4,000-year-old bas-reliefs of Anubanini to undergo restoration
TEHRAN – A restoration and salvage work is to commence on the 4,000-year-old bas-reliefs of Anubanini and their surrounding landscape in western Iran.
In addition, a group of archaeologists and cultural heritage expects have been tasked to propose legal boundaries for the bas-relief site by the means of experimental trenches, a local official said on Wednesday.
Situated in northeastern edge of the modern Sarpol-e Zahab in Kermanshah province, about twenty kilometers east of the border between Iraq and Iran, the reliefs are associated with the Lullubi civilization are due to depicting Lullubian kings as conquerors.
They can be found on the northeastern edge of the modern Sarpol-e Zahab in Kermanshah province, about twenty kilometers east of the border between Iraq and Iran.
The site embraces six reliefs that are linked with the people known as Lullubi and Simurrums, who lived in the Zagros Mountain range almost 5,000 years ago.
The kingdom of Lullubi, in the valley of the Diyala river, is mentioned several times in the cuneiform texts from ancient Iraq; the first references date to the third millennium BC (Naram-Sin’s famous Victory Stela in the Louvre), while the most recent texts belong to the Neo-Assyrian age, according to Livius.org; a website on ancient history written and maintained since 1996 by the Dutch historian Jona Lendering.
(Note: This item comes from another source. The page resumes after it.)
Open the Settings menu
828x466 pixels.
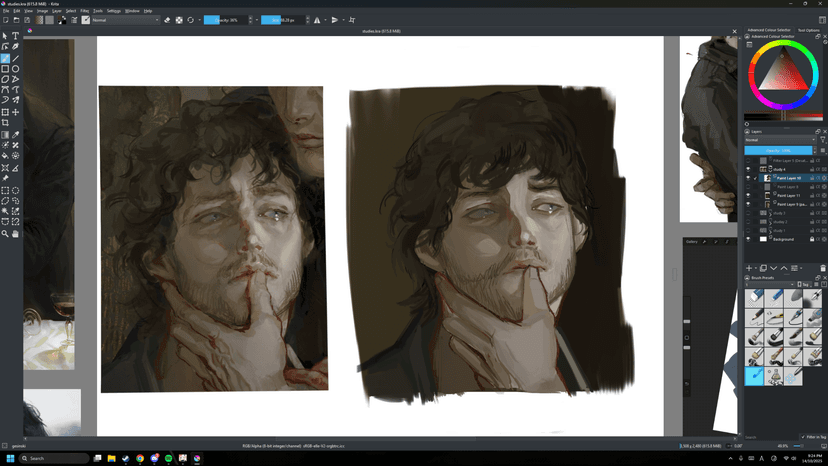tap(114, 11)
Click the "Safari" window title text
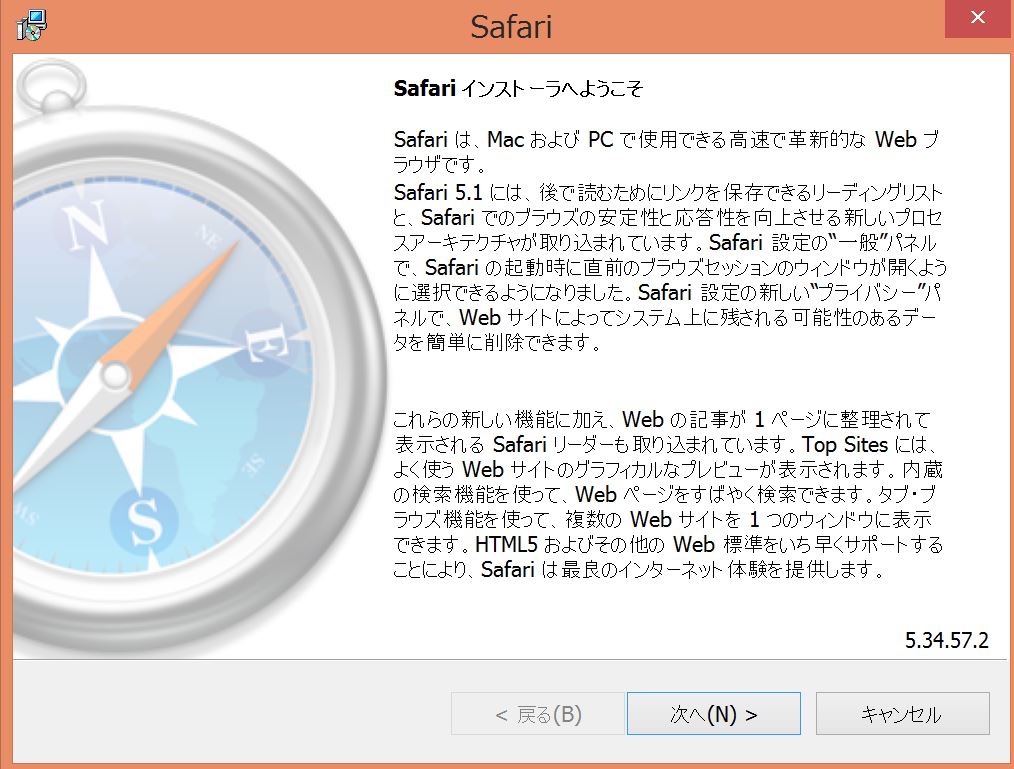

All reliefs show the king, facing right and holding a bow and a battle-ax, standing on a defeated enemy; in the sky, symbols of the celestial deities can be seen.
One of the reliefs depicts a goddess holding two naked captives, which are tied to each other with ropes. Below the king and the deity, six other prisoners of war can be seen.
Kermanshah is a cradle of civilization due to its antiquity and having Neolithic sites that have been yielded rich collections of stone tools and fossil bones. Anubanini bas-reliefs are widely believed to be the oldest of their kind in the country.